Uitspraak
1.Geding in cassatie
2.Beoordeling van het middel
3.Beslissing
5 juli 2016.
Hoge Raad
In deze zaak gaat het om een cassatieberoep tegen een beschikking van de Rechtbank Midden-Nederland, zittingsplaats Lelystad, van 2 juni 2015, met nummer RK 15/751. Het beroep is ingesteld door de klager, die in deze procedure wordt vertegenwoordigd door zijn advocaat Th.J. Kelder uit 's-Gravenhage. De klager heeft een klaagschrift ingediend op basis van artikel 552a van het Wetboek van Strafvordering (Sv), dat betrekking heeft op beslag. De Advocaat-Generaal A.E. Harteveld heeft geconcludeerd tot verwerping van het cassatieberoep.

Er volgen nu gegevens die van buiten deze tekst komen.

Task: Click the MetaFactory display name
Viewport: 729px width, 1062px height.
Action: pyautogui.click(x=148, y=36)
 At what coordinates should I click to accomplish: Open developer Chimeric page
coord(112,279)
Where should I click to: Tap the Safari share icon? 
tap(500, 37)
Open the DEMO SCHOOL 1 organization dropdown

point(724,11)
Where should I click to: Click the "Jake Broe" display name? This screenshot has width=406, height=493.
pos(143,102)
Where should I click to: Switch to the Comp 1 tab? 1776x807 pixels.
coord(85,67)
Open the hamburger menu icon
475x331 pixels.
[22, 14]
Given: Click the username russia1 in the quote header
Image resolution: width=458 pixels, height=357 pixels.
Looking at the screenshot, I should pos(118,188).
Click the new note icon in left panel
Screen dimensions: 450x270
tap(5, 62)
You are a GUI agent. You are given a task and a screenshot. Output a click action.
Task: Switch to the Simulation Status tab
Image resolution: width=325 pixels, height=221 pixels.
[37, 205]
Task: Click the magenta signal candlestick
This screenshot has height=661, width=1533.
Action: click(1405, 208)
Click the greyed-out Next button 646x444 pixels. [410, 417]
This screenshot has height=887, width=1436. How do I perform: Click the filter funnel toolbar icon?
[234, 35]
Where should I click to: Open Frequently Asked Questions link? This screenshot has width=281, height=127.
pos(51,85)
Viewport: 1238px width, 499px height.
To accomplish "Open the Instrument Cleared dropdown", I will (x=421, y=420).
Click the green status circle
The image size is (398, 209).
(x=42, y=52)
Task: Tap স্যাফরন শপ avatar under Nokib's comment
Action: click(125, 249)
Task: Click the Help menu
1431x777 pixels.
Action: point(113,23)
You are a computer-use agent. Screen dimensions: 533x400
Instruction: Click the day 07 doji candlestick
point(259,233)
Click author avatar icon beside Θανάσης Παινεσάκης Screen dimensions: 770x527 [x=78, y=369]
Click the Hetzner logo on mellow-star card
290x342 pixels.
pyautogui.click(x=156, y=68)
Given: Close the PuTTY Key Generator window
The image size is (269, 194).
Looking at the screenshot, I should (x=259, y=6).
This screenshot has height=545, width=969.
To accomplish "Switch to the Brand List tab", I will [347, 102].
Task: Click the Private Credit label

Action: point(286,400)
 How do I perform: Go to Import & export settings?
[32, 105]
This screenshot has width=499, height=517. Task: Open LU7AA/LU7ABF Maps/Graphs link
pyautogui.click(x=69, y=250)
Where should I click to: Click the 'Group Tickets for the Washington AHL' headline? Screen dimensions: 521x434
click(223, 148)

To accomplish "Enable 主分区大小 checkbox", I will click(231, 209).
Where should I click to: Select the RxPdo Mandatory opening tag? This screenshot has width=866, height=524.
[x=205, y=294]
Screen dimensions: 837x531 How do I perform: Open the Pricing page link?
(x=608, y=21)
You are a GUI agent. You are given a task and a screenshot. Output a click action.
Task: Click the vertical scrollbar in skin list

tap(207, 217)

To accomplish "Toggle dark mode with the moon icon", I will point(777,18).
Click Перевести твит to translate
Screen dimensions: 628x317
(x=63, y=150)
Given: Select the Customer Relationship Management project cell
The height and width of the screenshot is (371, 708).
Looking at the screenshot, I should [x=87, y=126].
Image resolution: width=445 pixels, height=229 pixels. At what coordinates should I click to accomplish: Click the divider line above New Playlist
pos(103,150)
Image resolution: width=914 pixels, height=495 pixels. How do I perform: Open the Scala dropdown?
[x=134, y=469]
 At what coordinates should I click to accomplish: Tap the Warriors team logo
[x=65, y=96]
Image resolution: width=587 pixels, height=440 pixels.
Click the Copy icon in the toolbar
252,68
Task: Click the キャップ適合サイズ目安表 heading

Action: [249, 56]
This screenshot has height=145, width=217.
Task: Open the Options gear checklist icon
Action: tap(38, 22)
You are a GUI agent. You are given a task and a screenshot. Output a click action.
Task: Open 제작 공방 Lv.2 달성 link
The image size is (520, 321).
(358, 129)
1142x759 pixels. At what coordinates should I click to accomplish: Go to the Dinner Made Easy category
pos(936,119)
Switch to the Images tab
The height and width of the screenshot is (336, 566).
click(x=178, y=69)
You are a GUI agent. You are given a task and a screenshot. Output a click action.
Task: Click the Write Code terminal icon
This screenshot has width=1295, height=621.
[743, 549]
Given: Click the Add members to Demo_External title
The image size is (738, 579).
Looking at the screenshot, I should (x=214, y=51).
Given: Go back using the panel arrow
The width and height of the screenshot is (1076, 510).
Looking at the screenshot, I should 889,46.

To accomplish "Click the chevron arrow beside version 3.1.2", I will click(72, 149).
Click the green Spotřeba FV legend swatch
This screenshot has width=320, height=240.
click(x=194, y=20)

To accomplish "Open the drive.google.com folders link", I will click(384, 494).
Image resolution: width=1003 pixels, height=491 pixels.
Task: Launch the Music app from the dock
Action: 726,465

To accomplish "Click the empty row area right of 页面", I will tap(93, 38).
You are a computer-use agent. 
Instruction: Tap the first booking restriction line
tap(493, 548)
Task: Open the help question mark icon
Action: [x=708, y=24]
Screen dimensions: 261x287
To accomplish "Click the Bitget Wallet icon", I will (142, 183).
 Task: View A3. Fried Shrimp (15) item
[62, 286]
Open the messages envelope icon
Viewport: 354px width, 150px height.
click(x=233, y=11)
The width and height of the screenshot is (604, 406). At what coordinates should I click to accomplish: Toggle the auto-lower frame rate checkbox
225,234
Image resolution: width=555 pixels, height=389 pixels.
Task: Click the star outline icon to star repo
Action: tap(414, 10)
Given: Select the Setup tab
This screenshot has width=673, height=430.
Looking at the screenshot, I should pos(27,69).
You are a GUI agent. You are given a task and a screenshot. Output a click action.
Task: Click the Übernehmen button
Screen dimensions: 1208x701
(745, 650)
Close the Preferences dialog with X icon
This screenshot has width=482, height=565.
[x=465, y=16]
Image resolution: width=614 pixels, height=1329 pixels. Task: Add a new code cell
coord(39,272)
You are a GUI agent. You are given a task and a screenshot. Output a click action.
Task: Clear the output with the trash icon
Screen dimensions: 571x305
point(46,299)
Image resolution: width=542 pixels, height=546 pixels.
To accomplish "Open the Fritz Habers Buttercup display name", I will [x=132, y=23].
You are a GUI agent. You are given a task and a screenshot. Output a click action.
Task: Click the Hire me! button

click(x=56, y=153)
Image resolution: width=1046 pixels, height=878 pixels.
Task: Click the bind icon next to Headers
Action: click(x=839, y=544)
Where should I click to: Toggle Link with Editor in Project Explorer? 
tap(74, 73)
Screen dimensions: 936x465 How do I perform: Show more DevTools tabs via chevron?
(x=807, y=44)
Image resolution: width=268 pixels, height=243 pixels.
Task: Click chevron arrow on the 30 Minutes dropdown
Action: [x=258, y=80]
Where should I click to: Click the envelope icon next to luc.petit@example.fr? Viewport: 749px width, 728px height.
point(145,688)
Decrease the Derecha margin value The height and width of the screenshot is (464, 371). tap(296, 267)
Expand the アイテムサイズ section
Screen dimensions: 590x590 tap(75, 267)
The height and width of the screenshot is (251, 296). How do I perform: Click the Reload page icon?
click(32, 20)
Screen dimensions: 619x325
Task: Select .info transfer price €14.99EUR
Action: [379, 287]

De Hoge Raad heeft het middel van cassatie beoordeeld en geconcludeerd dat het middel niet kan leiden tot cassatie. De Hoge Raad oordeelt dat, gezien artikel 81, eerste lid, van de Wet op de rechterlijke organisatie (RO), er geen nadere motivering nodig is, omdat het middel niet leidt tot beantwoording van rechtsvragen die van belang zijn voor de rechtseenheid of de rechtsontwikkeling. Dit betekent dat de Hoge Raad de beslissing van de Rechtbank Midden-Nederland bevestigt.
De beschikking is gegeven op 5 juli 2016 door de vice-president W.A.M. van Schendel als voorzitter, samen met de raadsheren J. de Hullu en H.A.G. Splinter-van Kan. De uitspraak vond plaats ter openbare terechtzitting, waarbij de waarnemend griffier E. Schnetz aanwezig was.